**ACTION ITEM**
Your job is to transcribe the material exactly. Keep every line.

**DATA FOR THIS TASK**
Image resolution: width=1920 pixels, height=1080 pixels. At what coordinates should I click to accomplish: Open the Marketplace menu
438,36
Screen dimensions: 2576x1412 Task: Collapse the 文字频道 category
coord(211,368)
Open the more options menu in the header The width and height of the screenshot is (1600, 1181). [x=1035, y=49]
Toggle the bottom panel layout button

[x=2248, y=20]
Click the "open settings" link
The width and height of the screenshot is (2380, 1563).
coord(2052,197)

**YOUR RESPONSE**
Image resolution: width=1920 pixels, height=1080 pixels. At what coordinates should I click to accomplish: Open the Marketplace menu
438,36
Screen dimensions: 2576x1412 Task: Collapse the 文字频道 category
coord(211,368)
Open the more options menu in the header The width and height of the screenshot is (1600, 1181). [x=1035, y=49]
Toggle the bottom panel layout button

[x=2248, y=20]
Click the "open settings" link
The width and height of the screenshot is (2380, 1563).
coord(2052,197)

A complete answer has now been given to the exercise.